+++ Source text

Suzan D. McGinnis (suzan@rethinkcomplianceco.com) is a Senior Director, Advisory Service at Rethink Compliance in Minneapolis, Minnesota, and Jinger A. Gustafson (jinger.gustafson@mnsu.edu) is an Assistant Professor and Department Chair, Educational Leadership at Minnesota State University, Mankato, in Mankato, Minnesota, USA.
How many of you, when visiting a restaurant, order your favorite dish with an extra side of the special house sauce? Do people look at you wondering, “Are those potatoes with a side of sauce, or is that sauce with a side of potatoes?” You really don’t care, because it is so darn good and cannot be replicated, so you are getting your fill when you can. Likewise, compliance and ethics professionals spend countless hours over the course of their careers trying to perfect their “special sauce” or magic formula that can give a reliable indication of the health of their organization’s ethical culture from a compliance and ethics standpoint.
As ethics and compliance professionals, you like to measure. You like to know where you rank among your identified peer group. But what if you shifted your thinking to revolve around creating your own strategy instead of imitating someone else’s? That is, you can create your own special sauce unique to your organization. To help you do this, we’ll introduce you to some basic tools that you may already be aware of and how to effectively combine them with a tool you may not have heard of: the Knoster Model for Managing Complex Change.

++++++
+++ Supplied information

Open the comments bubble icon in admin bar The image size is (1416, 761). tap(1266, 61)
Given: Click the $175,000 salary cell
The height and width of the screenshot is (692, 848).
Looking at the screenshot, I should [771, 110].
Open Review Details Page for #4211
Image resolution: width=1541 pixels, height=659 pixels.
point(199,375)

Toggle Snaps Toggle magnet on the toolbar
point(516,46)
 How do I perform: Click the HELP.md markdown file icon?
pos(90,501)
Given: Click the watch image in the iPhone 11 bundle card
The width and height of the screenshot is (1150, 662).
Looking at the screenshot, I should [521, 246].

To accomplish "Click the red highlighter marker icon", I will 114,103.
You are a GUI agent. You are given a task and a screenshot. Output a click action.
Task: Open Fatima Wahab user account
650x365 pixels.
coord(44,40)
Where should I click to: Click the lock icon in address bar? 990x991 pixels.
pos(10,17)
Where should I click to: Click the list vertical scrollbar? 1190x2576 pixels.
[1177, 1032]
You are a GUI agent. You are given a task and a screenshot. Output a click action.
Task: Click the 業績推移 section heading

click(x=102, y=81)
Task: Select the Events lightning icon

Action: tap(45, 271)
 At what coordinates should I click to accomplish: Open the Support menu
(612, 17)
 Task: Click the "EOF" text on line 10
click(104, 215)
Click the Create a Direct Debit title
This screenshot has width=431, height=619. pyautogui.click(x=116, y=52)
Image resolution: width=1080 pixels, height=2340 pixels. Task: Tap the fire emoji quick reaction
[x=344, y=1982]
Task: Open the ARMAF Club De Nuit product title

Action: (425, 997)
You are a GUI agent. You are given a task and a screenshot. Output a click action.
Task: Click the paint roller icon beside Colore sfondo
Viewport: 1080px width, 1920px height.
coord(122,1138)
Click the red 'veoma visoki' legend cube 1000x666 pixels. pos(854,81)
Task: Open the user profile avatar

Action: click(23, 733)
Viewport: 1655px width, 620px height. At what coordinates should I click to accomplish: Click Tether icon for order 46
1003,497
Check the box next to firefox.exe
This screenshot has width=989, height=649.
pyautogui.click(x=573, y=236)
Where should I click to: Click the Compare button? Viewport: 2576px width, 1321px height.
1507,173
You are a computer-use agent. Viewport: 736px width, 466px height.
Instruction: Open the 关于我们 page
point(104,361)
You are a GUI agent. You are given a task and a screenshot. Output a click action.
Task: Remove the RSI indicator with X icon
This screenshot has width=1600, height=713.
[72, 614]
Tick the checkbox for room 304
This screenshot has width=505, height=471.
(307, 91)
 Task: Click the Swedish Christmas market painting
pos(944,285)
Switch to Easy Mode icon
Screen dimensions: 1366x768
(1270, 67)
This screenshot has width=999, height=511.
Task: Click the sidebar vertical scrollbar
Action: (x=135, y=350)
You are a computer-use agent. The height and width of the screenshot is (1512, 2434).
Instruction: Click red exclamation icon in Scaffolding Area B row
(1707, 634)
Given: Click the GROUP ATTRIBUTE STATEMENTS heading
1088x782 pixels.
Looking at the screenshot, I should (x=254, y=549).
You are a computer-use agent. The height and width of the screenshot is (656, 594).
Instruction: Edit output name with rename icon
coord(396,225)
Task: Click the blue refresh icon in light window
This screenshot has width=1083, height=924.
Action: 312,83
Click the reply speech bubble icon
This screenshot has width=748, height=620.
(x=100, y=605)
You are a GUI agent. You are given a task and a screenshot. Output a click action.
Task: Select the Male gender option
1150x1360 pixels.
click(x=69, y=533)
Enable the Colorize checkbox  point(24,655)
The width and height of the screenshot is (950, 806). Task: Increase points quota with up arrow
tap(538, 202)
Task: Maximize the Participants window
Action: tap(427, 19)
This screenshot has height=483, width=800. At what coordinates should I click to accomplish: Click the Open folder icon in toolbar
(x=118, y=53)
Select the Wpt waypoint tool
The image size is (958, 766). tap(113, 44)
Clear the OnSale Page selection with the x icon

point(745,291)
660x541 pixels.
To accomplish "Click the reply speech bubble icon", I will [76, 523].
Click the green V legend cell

++++++

● **Exercise set**
a) Which model for managing change does the compliance article say it will introduce?
b) Reproduce the compliance article starting at "How many of" and ending at "and ethics standpoint.".
c) Carry on the compliance article from the point where it stops.

● **Answers by item**
a) The Knoster Model for Managing Complex Change.

b)
How many of you, when visiting a restaurant, order your favorite dish with an extra side of the special house sauce? Do people look at you wondering, “Are those potatoes with a side of sauce, or is that sauce with a side of potatoes?” You really don’t care, because it is so darn good and cannot be replicated, so you are getting your fill when you can. Likewise, compliance and ethics professionals spend countless hours over the course of their careers trying to perfect their “special sauce” or magic formula that can give a reliable indication of the health of their organization’s ethical culture from a compliance and ethics standpoint.

c)
Thinking beyond a basic compliance framework
Unlike culture, compliance is generally measurable—an organization is either compliant or noncompliant. Compliance can be viewed as the fulfilling of official requirements, so it is a structure built to measure and assess standards. So, the question to ask is, can ethical culture be evaluated through compliance? There is thinking that the health of an organization’s ethical culture may align more with an evaluation of their ethics. So, if we know that ethical culture eats structure for lunch, and we continue to use the structure of compliance as our cultural measuring stick, are we really assessing and measuring ethical culture? Our thinking is that compliance is transitory while ethics is perpetual. So, where do you start?
The elements of an effective compliance and ethics program from the Department of Justice (DOJ)—governmental measures against companies if there is an issue—would be a place to start for a compliance assessment.[1] However, even if leaders were to produce a construct to map your programs and determine whether your culture is healthy, this is not the single answer. A few things, such as tight budgets, limited time, and lack of resources, are remaining at the same pre-pandemic levels, so you must be creative. Again, the quandary: What is the magic formula, and where do you start?
We believe organizations already know of the most effective answer: acceptance of change. Leaders will not be satisfied, no matter the formula developed to measure the ethical culture of their organization, and ethical culture yields to internal and external pressures (e.g., movement within teams, shifts in chains of command, and practices that have been in place for years—maybe decades). The best that leaders can do is accept that change—and the change to the ethical culture as a result—is inevitable. So if this is true, why not measure and assess ethical culture against a model of change?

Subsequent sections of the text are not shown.